What's next? I don't know, do you? Who am I? I am someone who makes films. What do I do? I look through viewfinders. And how do I live? I live by the skin of my teeth.

Tuesday, October 06, 2009

Weak Dollar... Street Rioting Is Next, Right?

Today the dollar lost value against the major international currencies (because Australia raised interest rates) and this prompted the Chinese to once again try to have oil priced in a different currency other than dollars; they’d no doubt prefer the yuan.

The problem with pegging ANY international commodity or means of valuing an object to the Chinese yuan, is that the Chinese government controls the convertibility of the yuan.
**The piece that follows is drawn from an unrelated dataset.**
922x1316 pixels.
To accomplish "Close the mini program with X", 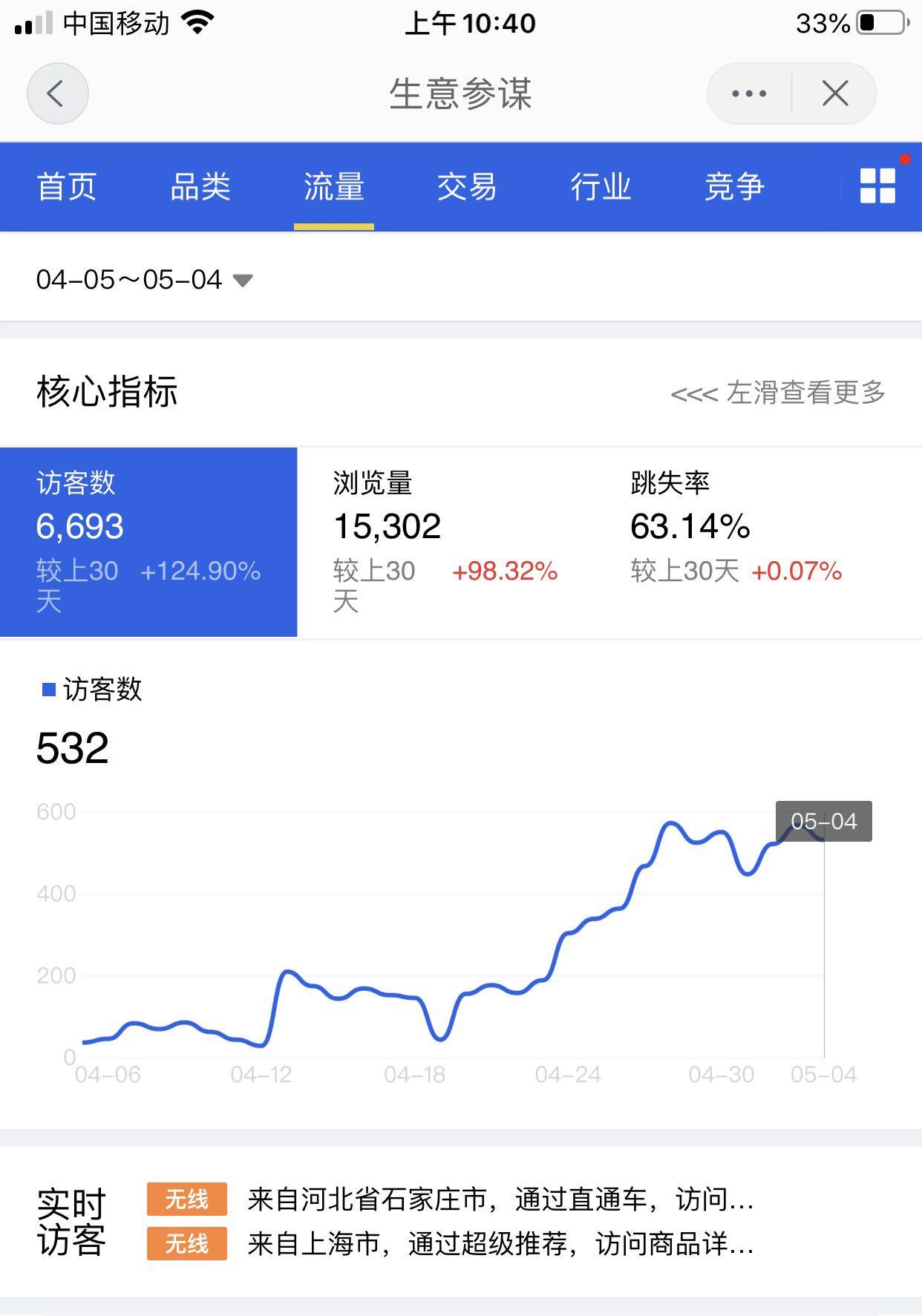I will 835,94.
As the yuan doesn’t “float” against other currencies and get valued by market forces, it is true value is suspect (currently the yuan is vastly undervalued, hence the reason why Chinese goods are so cheap on the international market, and one of the reasons why the Chinese economy is so strong).

The Russians have been trying to get oil priced in a different currency, Euros perhaps, for a long time, because as the Muscovites lost their superpower status, the schemers in the Kremlin wants some ability to be relevant again on the international stage. Not gonna happen for Moscow; that country is losing citizens like you wouldn’t believe (population has declined for the 15 year in a row, even with mothers getting a bonus check for having kids) and the economy is controlled by a few (like the US) who are wildly corrupt and use menacing and repellent violence to get what they want done (unlike the US).

Of course the Saudis have refused to price oil in anything other than dollars, and they summarily declined the Chinese request. This possibly has something to do with the little-publicized knowledge that the US can blow-up the Saudi refineries and petro-infrastructure. Plus there is some bizarre relationship between the Saudis and the US that can't be explained as to why the Saudis back the US's global powerplays when George Bush the Elder was most active on the global stage.

But perhaps in 7 years from now, when the US still hasn't regained any financial strength, the dollar will no longer be the pricing currency for any globally trade commodity (maybe pork bellies and oranges). When that happens, best believe the US economy will stumble into a depression that it'll never recover from. The dollar will weaken so much and the thirst for foreign oil won't have changed that much... and the US economy will have less buying power to get all goods that it wants. That's when the standard of living gets crazy as it nose-dives in way that will be unprecedented. The only precedent we have is the fact that when empires collapse it is UGLY!